3D printing is Fizik’s latest idea for saddles with its new Adaptive saddle tech, announced at Eurobike this week.
Saddles used to be a relatively simple idea: a base, some foam, cut to shape, bonded to base and covered with leather (or PU), and that’s it, done and dusted.
However, Fizik has been thinking outside the box recently, drawing in expertise to develop a design that has the potential to completely revolutionise saddle choice when it comes to personal preference.
The new Adaptive saddle has apparently been developed using decades of Fizik fit data and research and uses the carbon hull and carbon rails from the Antares Versus Evo saddle.
The upper padding, however, is a 3D printed polymer matrix from the innovative production company Carbon 3D that worked closely with Adidas on its new 3D printed running shoe polymers.
The Adaptive is very much intended as a proof-of-concept, it's not a production saddle as yet.
Fizik claims that by using 3D printing it can produce a multi-density, multi-tensioned material where elasticity, rebound, stiffness, support and cushioning can be controlled through the design of the material matrix.
Previously this would have involved multiple foams of different hardness bonded together — either using glue or heat which can have a detrimental effect on the material properties.
Custom saddle printing
It’s the long game that Fizik is talking about that intrigues us though. The brand says that the research and data it's accumulated throughout its history has allowed it to create an algorithm that not only follows its Spine Concept origins for ride position, but expands that to how you ride and not just what you ride.
Fizik says that when it originally came up with the spine concept — Bull, Snake, Chameleon — to reflect how you positioned yourself on a bike, the only choice of bike was a race bike. Now there's race, aero, sportive, endurance and even gravel to consider when it comes to rider shape on a bike.
These nuances have an effect on the pressures you put on a saddle, and Fizik claims the next generation of its saddles with Adaptive tech won’t only be its most comfortable, but will also be its most hard wearing and lightest too.
The next logical step, which Fizik is looking into, is a bike-fit related pressure tester; so you drop into your local store to get fitted for a bike, the fitter tests your pressure mapping on the saddle and Fizik 3D prints an Adaptive saddle that fits you perfectly.

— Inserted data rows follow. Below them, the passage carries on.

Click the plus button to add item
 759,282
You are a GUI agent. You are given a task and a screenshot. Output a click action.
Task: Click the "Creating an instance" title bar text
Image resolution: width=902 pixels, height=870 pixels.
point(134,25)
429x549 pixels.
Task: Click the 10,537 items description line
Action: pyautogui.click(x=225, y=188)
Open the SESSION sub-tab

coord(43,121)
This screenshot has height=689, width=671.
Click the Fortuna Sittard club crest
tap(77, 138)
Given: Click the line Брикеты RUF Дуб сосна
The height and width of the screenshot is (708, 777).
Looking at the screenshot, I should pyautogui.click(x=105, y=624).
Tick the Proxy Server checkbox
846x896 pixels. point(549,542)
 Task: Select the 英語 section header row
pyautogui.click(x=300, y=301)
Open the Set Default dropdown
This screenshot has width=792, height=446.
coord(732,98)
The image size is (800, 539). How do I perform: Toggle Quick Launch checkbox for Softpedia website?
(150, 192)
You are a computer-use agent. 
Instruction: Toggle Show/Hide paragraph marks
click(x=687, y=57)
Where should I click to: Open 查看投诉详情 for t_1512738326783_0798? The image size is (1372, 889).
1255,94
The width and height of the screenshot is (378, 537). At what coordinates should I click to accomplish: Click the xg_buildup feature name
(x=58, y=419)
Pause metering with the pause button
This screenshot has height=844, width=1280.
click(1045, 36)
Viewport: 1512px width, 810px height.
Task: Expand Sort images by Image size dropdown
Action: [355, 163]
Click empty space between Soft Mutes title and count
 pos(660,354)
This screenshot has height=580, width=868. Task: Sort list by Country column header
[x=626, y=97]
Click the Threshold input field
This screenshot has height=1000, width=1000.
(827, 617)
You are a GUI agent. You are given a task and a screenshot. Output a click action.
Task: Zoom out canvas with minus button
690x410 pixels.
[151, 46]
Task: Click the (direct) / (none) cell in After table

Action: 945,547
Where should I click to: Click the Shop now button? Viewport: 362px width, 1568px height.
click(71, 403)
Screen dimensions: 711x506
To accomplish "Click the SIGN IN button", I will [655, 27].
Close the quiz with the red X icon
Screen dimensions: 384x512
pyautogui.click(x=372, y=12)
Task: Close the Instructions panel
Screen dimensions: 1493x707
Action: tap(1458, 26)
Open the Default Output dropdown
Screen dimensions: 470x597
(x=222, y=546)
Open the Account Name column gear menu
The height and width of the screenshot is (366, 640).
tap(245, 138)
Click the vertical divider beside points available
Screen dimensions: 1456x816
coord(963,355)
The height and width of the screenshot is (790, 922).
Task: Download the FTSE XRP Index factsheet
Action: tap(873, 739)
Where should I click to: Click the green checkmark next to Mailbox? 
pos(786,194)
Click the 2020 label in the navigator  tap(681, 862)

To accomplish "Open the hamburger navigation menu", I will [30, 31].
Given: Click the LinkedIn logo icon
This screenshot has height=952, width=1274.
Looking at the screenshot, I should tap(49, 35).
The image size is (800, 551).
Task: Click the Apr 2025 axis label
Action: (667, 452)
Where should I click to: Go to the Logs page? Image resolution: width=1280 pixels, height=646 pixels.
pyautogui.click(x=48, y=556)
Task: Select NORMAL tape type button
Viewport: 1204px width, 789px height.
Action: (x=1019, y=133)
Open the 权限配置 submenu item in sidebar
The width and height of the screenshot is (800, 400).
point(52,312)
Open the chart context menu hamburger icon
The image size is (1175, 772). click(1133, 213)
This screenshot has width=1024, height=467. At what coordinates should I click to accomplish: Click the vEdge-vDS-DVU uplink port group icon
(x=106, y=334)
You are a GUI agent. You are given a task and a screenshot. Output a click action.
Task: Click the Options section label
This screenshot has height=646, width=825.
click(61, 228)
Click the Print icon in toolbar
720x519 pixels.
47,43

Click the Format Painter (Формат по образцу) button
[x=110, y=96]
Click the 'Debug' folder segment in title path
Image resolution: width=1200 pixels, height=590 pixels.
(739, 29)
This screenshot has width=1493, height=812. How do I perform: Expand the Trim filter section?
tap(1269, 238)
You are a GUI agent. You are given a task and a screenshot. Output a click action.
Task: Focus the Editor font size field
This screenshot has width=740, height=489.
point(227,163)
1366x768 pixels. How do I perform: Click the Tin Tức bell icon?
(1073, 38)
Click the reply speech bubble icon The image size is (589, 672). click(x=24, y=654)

Admittedly, this is a long way off because economies of scale apply to the 3D printing process (not to mention time), but in the long term who wouldn’t want a saddle that was custom formed to their posterior?
The Adaptive saddle is radical looking and I can’t help but wonder if the intended delivery date of before the end of the year will be hit.
It remains to be seen how successful a project this ambitious will be; we’re intrigued to try it out for ourselves as soon as we can get our hands on one.